Friday, June 10, 2011

Prophet in music.




NO Adele.
No I don't want to remember. Thank you. But I appreciate you reminding me. Adele's album 21 makes me want her to be heartbroken for life. I feel like her in a healthy happy relationship might just be the worst thing to happen to my ipod. She hits the notes and presses lyrics into my mind that gives me the feeling that Black Jesus came down from heaven to save just me from myself.

"when was the last time you thought of me"
well shit. right now asshole. You know I can't erase you from my memory. I LOVED you dickhead. When you love someone they take a piece of you with them when they stomp out of your life with your heart in the bottom of their shoe.

Adele is that kind of artist who makes me KNOW for sure that I am not alone in my loneliness and despair. She let's me know that it's ok that I'm handicapped in love.

She throws all of her inadequacies out on the table and is bare and raw and real and humble and brave and indignant all at the same time.

" But I know I have a fickle heart, and a bitterness, and a wondering eye and a heaviness in my head . . .but don't you remember? The reason you loved me before? Baby please remember. . .me. . .once more. . ."

And you know WHY my heart is fickle? Why I'm a little bitter? Because of the LAST bitch who hurt my got damn feelings. Jesus is lesson learned. The Lord is a timid deer. He has brought me this far and he would like me to live to see a cure to my Lupus and that can't happen if I let my whole self get lost in love.

"You used to love me"

ha. Well. I also used to shit my pants. Really. And when I was a child I did childish things but then I because a woman and I put away the things of my childhood. (except for cartoons, and ice cream, and you know board games).

"You used to love me"

maybe you still do. Maybe I still love you. But on all that is holy and Tina Turner's wig just because you love someone doesn't mean you need to BE with them. And that is the lesson that is being eased into my the soft place at the base of my skull behind my ears with THIS song.

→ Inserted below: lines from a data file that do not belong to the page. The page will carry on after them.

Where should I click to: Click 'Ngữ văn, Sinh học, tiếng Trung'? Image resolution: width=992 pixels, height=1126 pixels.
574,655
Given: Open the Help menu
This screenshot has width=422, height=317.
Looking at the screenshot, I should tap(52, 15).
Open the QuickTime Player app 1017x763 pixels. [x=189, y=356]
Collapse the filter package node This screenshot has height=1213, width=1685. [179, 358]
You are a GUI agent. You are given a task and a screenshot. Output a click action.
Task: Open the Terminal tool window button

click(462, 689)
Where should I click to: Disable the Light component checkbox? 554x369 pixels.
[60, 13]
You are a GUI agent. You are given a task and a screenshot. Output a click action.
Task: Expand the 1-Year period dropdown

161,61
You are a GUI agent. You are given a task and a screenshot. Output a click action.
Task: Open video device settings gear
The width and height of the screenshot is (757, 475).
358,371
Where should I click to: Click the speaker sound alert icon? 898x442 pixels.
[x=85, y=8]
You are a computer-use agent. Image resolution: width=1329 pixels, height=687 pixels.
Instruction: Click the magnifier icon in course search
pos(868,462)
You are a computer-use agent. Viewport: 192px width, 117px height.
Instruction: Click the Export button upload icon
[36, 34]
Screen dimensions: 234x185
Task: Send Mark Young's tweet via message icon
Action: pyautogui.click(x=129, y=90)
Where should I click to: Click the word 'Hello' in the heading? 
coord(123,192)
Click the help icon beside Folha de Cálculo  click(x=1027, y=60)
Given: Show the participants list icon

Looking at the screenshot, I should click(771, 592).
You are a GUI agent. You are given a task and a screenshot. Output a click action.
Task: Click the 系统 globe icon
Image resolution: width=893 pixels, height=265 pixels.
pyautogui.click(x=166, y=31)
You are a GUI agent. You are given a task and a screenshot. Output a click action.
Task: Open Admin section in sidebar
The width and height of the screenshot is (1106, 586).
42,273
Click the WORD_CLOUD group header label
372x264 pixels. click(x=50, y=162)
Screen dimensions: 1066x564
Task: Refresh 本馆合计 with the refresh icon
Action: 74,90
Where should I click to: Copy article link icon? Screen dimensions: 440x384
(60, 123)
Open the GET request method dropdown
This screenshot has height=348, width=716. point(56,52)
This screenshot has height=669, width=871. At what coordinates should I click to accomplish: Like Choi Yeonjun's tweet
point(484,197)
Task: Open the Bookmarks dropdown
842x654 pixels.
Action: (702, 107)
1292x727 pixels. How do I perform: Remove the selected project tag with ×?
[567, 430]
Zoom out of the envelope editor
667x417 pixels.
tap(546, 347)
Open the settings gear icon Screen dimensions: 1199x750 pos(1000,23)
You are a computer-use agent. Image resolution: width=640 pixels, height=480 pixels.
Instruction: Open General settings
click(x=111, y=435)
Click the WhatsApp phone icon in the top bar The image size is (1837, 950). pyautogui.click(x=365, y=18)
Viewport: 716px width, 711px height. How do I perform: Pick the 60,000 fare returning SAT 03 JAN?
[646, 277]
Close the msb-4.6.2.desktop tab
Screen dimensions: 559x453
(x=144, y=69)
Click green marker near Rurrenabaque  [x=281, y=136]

And thaaaaaaaaaaat is the point isn't it.  that's the entire entirety wholistic all inclusive point of it. Isn't it? The reason we break up with people. There is ALWAYS a reason. but then we break up and we fall in love again 10 minutes after that door shuts and in those quiet moments we turn to that empty space in the bed and we think to ourselves wait . . . Why are they gone? OR we deal with someone who has left us and we have to fight every adult instinct in our body to not beg them to come back. Some of us don't fight, and we do beg but really that is rarely successful.

Adele is brilliant in her honest portrayal of a broken relationship and the truth of something that cannot and should not be fixed. Memories fad and bad memories sometimes fad the quickest. For those of us who have suffered trauma at the hands of loved ones this is a blessing but we must be vigilant. Faded memories should never lead to ignorance and repetition of the mistakes that lead to heartbreak.